Via Workers World News Service
Reprinted from the May 15, 1997 issue of Workers World newspaper
Capitalism is dangerous to children and other living things.
In recent years the stock market has soared and the United States ranks first in the number of millionaires and billionaires. At the same time the number of children living in deep poverty is also rising.
Children are the poorest group of people in the United States. One out of every four children under the age of six now lives in poverty. The figure is one out of every two African American children. Thirty percent of all Latino youngsters live beneath the poverty line.
By 1995, some 15 million children lived in poverty inside the U.S. This number had grown by more than 2 million since 1989, according to the Children's Defense Fund. The CDF has just published an excellent book entitled "The State of America's Children; Yearbook 1997."
Contrary to the stereotypes commonly used to demonize poor people, two out of every three families with poor children had at least one full-time worker during the year. In 1995, the average family in poverty got more than twice as much income from work as from welfare.

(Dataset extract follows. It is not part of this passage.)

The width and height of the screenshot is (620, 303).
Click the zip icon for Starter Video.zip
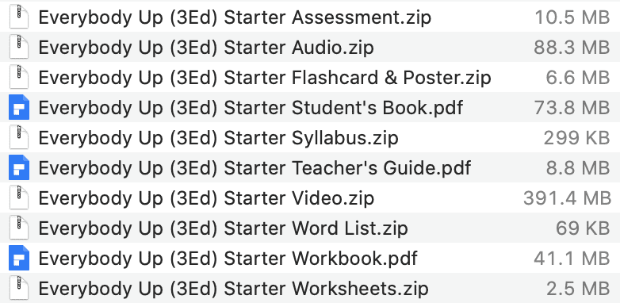(x=19, y=198)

As a result of conscious policy and legislative decisions by President Bill Clinton and the Republican leaders in the Congress, the number of children in poverty is about to increase.
According to a study commissioned by Clinton's own Health and Human Services (HHS), the welfare legislation adopted in 1996 will plunge another 1.1 million children into poverty. Eight million families, mostly the working poor, will lose an average of $1,300 per year largely as a result of food stamp cuts. Other provisions of the 1996 welfare law will cut off monthly Supplemental Security Income (SSI) for about 250,000 families with disabled children.

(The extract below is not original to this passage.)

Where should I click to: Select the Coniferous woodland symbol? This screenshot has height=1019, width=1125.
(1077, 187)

Millions of children face a staggering health care crisis in the United States. What is the nature of their crisis? They are not entitled to go to a doctor if they don't have enough money to pay exorbitant doctor and hospital bills. As a result, 10 million children have no health care.

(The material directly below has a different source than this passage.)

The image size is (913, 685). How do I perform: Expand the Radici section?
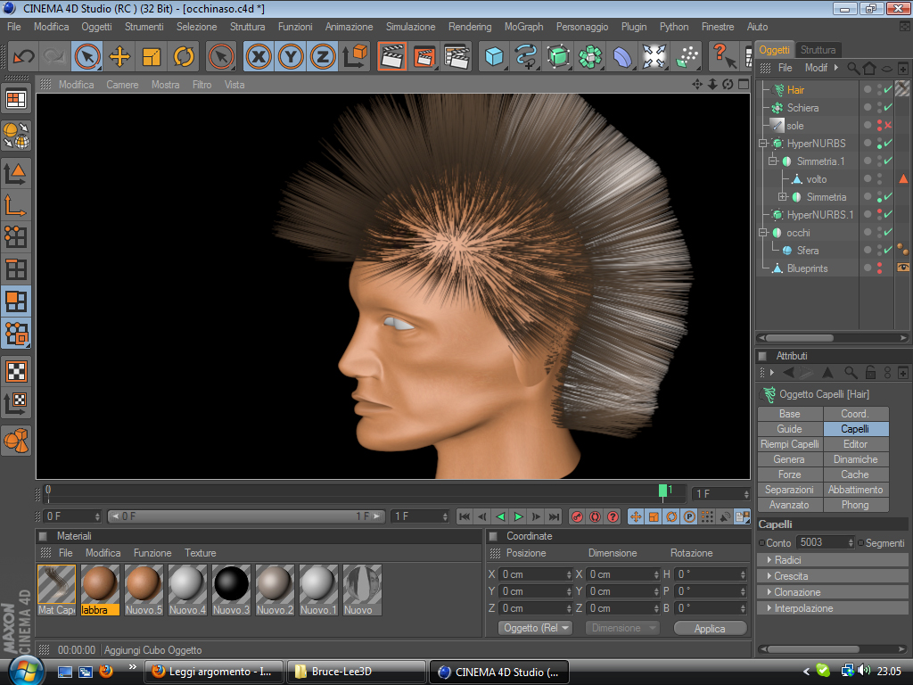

Since 1989, according to the CDF, the number of children lacking private health-care coverage has risen by an average of 1.2 million per year--almost 3,300 more children a day-- because more workers are in jobs that provide no health insurance benefits or that require the workers to pay unaffordable amounts for family coverage.
In 1848 Karl Marx explained in the "Communist Manifesto" one of the fundamental features of capitalism: that society's wealth becomes more sharply polarized even when the economy is growing. The rich get richer and the poor get poorer.
In the modern economy, as corporate CEO's downsize the work force and cut health-care benefits, this law of capitalism has a specially venomous twist for children.
Since 1969, the childhood poverty rate has risen from 14 percent to 21 percent, even though the gross domestic output doubled in these 18 years.
Although the growing impoverishment of children means that at least 10 million are without health coverage, it is precisely these children who are most in need of medical care. Poor children are twice as likely to have stunted growth, iron deficiency and severe asthma. Health officials in Maine and Kansas report that low-income children are three times more likely to die in childhood.
Why are so many children poor? One obvious reason is government policy. Under both the Democrats and Republicans, the government policy has been to slash and destroy what has been labeled the welfare state by right-wing propagandists. Since the costs for welfare, AFDC and food stamps account for less than 2 cents of every tax dollar spent, the notion that a huge welfare state exists is a conservative fantasy.
There does exist a very real warfare state that has sucked up close to $4 trillion in weapons production over the last 20 years. This warfare state exists in peace time as well as wartime. While 100,000 children are homeless, tens of billions of dollars are poured each year into the coffers of Lockheed, Boeing, Grumman, General Electric and other producers of weapons of mass destruction. Under capitalism it is profitable to make B2 bombers and less profitable to house poor children.
The other reason that children are getting poorer is that their parents are getting poorer. The latest statistics again validate Marx's assertion. Between 1979 and 1995, the income of the wealthiest 5 percent of the population increased by a whopping 43 percent. During the same period the poorest 20 percent of households experienced a drop in real income from $8,473 in 1979 to $8,350 in 1995, when adjusted for inflation.
Even more telling is that the hourly wage rates for young workers in their childbearing years--20 to 29 years old--are 20 percent less than what their parents were earning in 1973.
Why is Marx so hated by the ruling class? Because he not only predicted that the rich would get richer. The "Communist Manifesto" also insists that those made poorer, in spite of the odds, will awaken to political life and struggle to vanquish the system that visits so much unnecessary pain and suffering on millions while it allows a tiny fraction of corporate barons and bankers to live in opulence.